Between treating patients, making financial decisions for your business, and managing staff, being a dentist can be stressful. If you find yourself dealing with negative thoughts, focusing on an interaction with a patient after you leave the office, or having difficulty relaxing and being present after a long day, you are not alone. Mindfulness can help us cope—it is a type of meditation in which you focus on being intensely aware of what you are sensing and feeling in the moment.1 Mindfulness allows us to pay attention to the present moment without judgment2 and usually involves breathing exercises, guided imagery, and other practices to relax the body and mind and reduce stress.1 We generally believe our thoughts to be true, and when we are overidentified with our thoughts, it is easier to become prone to negative reactivity.2
The practice of mindfulness has been shown to be effective in reducing stress. A 2011 study concluded that practicing mindfulness, “brings about various positive psychological effects, including increased subjective well-being, reduced psychological symptoms and emotional reactivity, and improved behavioral regulation.”3 We have compiled several resources to help guide you through the practice of mindfulness.

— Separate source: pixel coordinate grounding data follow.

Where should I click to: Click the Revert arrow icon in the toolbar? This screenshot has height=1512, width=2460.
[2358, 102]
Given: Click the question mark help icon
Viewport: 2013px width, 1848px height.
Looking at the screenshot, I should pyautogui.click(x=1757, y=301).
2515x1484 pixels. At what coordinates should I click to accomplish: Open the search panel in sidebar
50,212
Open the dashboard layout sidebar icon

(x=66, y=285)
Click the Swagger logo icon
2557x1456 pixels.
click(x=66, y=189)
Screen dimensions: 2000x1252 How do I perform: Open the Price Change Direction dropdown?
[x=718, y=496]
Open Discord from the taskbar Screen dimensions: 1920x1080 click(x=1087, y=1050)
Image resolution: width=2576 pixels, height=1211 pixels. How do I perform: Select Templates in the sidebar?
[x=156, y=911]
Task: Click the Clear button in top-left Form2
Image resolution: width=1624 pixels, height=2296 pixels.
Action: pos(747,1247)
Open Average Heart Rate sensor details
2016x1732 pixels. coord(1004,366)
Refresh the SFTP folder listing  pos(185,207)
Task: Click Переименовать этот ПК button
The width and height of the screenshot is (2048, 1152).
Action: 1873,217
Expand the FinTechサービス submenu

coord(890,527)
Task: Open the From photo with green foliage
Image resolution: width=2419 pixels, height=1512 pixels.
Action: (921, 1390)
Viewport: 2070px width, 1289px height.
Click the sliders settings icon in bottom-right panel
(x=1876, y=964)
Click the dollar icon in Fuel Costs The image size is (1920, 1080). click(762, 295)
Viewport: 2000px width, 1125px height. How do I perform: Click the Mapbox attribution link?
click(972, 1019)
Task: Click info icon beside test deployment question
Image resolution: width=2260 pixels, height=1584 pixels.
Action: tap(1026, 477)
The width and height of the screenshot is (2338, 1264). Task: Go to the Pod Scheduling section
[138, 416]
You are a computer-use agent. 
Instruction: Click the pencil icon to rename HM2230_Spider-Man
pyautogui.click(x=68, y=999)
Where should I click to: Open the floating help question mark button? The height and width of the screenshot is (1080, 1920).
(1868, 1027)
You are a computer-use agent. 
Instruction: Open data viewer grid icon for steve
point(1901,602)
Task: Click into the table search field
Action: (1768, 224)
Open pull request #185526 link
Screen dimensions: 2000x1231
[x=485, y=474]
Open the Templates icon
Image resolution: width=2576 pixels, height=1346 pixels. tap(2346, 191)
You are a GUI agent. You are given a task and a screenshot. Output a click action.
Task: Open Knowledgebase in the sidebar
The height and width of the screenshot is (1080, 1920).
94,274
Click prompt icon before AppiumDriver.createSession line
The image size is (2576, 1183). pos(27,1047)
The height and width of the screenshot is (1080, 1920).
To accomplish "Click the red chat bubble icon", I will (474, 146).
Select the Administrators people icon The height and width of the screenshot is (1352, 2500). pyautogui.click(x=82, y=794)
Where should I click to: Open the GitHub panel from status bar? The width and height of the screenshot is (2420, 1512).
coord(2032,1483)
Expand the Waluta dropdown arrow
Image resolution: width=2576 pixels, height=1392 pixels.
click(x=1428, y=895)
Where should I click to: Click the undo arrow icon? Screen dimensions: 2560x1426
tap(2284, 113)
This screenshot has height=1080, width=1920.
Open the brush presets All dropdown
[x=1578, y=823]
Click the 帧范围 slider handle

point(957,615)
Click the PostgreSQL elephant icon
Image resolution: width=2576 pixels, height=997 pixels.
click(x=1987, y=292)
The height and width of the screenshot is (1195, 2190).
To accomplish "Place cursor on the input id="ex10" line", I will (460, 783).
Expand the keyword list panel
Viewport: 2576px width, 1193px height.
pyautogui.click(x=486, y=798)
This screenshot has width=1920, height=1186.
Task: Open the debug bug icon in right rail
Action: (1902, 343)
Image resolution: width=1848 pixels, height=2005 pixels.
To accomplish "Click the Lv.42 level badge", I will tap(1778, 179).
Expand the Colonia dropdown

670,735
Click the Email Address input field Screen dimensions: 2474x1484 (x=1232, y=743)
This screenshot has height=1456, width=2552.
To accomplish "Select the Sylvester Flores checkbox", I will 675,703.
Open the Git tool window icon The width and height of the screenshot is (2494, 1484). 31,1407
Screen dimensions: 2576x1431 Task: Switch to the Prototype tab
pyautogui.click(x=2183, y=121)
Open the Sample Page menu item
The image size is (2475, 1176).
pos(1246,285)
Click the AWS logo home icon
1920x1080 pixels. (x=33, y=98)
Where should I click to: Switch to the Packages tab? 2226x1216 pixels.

Jaya Jaya Myra, a best-selling author, TEDx motivational speaker, and mind-body wellness expert, offers steps to creating an effective daily meditation practice. She suggests finding a clean, uncluttered space free of distractions. Learning to lengthen and deepen your breathing can help slow down everything happening in the mind, she says. It is also important to understand that thoughts do not stop. Meditation is not so much the practice of “clearing your mind” but of refocusing on something specific, such as breathing or a personal mantra. Myra also explains that consistency is key—it is better to meditate for 10 minutes a day vs 2 times a week.
Patrick Porter, PhD, creator of BrainTap Technologies, explains how mindfulness is beneficial to clinicians and patients. Today, many individuals are living under chronic, low-level stress with no outlets, Porter says. Meditation and mindfulness help activate what he refers to as the “thriving brain,” or the parasympathetic nervous system. Porter stresses the importance of breathing and breathing exercises to use while meditating.
The ADA’s Mindfulness Techniques video series offers several introductory steps to guide you into the start of mindful meditation. Mark Abramson, DDS, adjunct professor at Stanford University School of Medicine in California, defines mindfulness as “nonjudgmental moment-to-moment awareness.” He states that mindfulness and awareness not only reduce stress in clinicians but also in patients and staff, creating a healthier, happier work environment. Dr Abramson explains how dentists are trained to be perfectionists and that we need to choose to be kind to ourselves. Other topics Dr Abramson covers include managing fear and the science behind stress.